Menschen machen Fehler. Das wird immer so sein. Diese Fehler dürfen aber nicht mehr zum Tod oder zu schweren Verletzungen führen. Mit der Vision Zero ist es gelungen, auch Fahrzeughersteller, Stadt- und Straßenplaner sowie andere Systemgestalter in die Verantwortung für die Sicherheit im Straßenverkehr einzubeziehen. Hier gibt es viele Ansätze, zum Beispiel sogenannte fehlerverzeihende Straßen, bei denen durch bauliche Maßnahmen Folgen eines Fehlverhaltens von Verkehrsteilnehmenden abgemildert werden. Dennoch hat jede und jeder Verkehrsteilnehmende eine Eigenverantwortung. Die Kampagne #mehrAchtung appelliert an die persönliche Haltung der Menschen. Respekt und Rücksicht helfen, Menschenleben zu retten. Wer einen anderen Menschen durch eigenes Verschulden Leid zufügt oder sogar seinen Tod herbeiführt, trägt dies ein Leben lang mit sich herum. Ist es da nicht viel besser, gegenseitig Rücksicht zu nehmen?
Die Unfallzahlen des Statistischen Bundesamts von 2022 zeigen, dass sich der Anteil der tödlich verunglückten Radfahrerinnen und Radfahrer seit 2000 fast verdoppelt hat. Was muss getan werden, um den nicht motorisierten Verkehr sicherer zu machen?
Neben unzureichenden Sichtbeziehungen ist eine mangelhafte Infrastruktur häufig mitursächlich für Unfälle mit Radfahrenden. Besonders an Kreuzungen und Einmündungen, beim Queren von Fahrbahnen sowie auf zu schmalen Radwegen kommt es auch aufgrund der Infrastruktur zu Unfällen. Wir fordern daher eine Modernisierung der Infrastruktur – gerade auch zugunsten der ungeschützten Verkehrsteilnehmenden. Aber auch hier spielt die gegenseitige Rücksichtnahme selbstverständlich eine Rolle.
Ist das nur ein Thema für Städte?
Nein, dies betrifft die ländlichen Räume genauso. Radfahrende sind relativ ungeschützt, sie haben keine „Knautschzone“. Jeder Unfall kann daher zu schweren Verletzungen führen. Nur zehn Prozent des Radverkehrs spielt sich gegenwärtig außerhalb geschlossener Ortschaften ab. Gleichwohl ereignen sich hier rund 40 Prozent der tödlich verlaufenden Unfälle. Nur ein Viertel aller Unfälle wird auf Landstraßen verursacht. Aber fast 60 Prozent aller Verkehrstoten sind dort zu beklagen. Eine Absenkung der zulässigen Höchstgeschwindigkeit auf engen Landstraßen wäre hier ein erstes geeignetes Mittel, um die Zahl der Verkehrsopfer zu reduzieren und die Schwere der Unfallfolgen zu senken.
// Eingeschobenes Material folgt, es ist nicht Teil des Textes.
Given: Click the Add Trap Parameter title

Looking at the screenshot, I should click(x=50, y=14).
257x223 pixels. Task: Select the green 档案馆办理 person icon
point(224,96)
Besonders gefährdet im Straßenverkehr sind auch Schulkinder. Können Eltern dazu beitragen, den Schulweg für sie sicherer zu gestalten?
Die Eltern können sehr viel beitragen. Zum Beispiel wäre es sinnvoll, dass sie mit ihren Kindern den Schulweg üben. Das Elterntaxi trägt eher dazu bei, den Schulweg für alle gefährlicher zu machen. Kinder, die immer zur Schule gefahren werden, lernen auch nicht, sich im Straßenverkehr zurechtzufinden. Auch die Ausstattung der Schulranzen und Kleidung mit Reflektoren leistet einen wichtigen Beitrag, besonders in der dunklen Jahreszeit. Nebenbei: Die öffentlichen Verkehrsmittel sind nach wie vor das sicherste Verkehrsmittel, um in die Schule zu kommen.
Ganz aktuell bringt die Bundesregierung ein Gesetz für die Legalisierung von Cannabis auf den Weg. Was hat das für Auswirkungen auf die Verkehrssicherheit?
Es ist wissenschaftlich erwiesen, dass die Teilnahme am Straßenverkehr nach Cannabiskonsum zu einem erhöhten Unfallrisiko führt. Cannabis kann die Fahrtüchtigkeit, insbesondere durch kognitive Wirkungen, massiv beeinträchtigen. Wer unter Einfluss dieser Droge fährt, riskiert sein Leben und das Leben Unbeteiligter. Wir fordern die Bundesregierung auf, die Auswirkungen des Cannabiskonsums auf die Verkehrssicherheit in ihre geplante Informationskampagne aufzunehmen. Im Straßenverkehr gilt: Wer kifft, fährt nicht. Und wer fährt, kifft nicht. Rauschmittel haben im Straßenverkehr nichts verloren. Dies gilt genauso für Alkohol.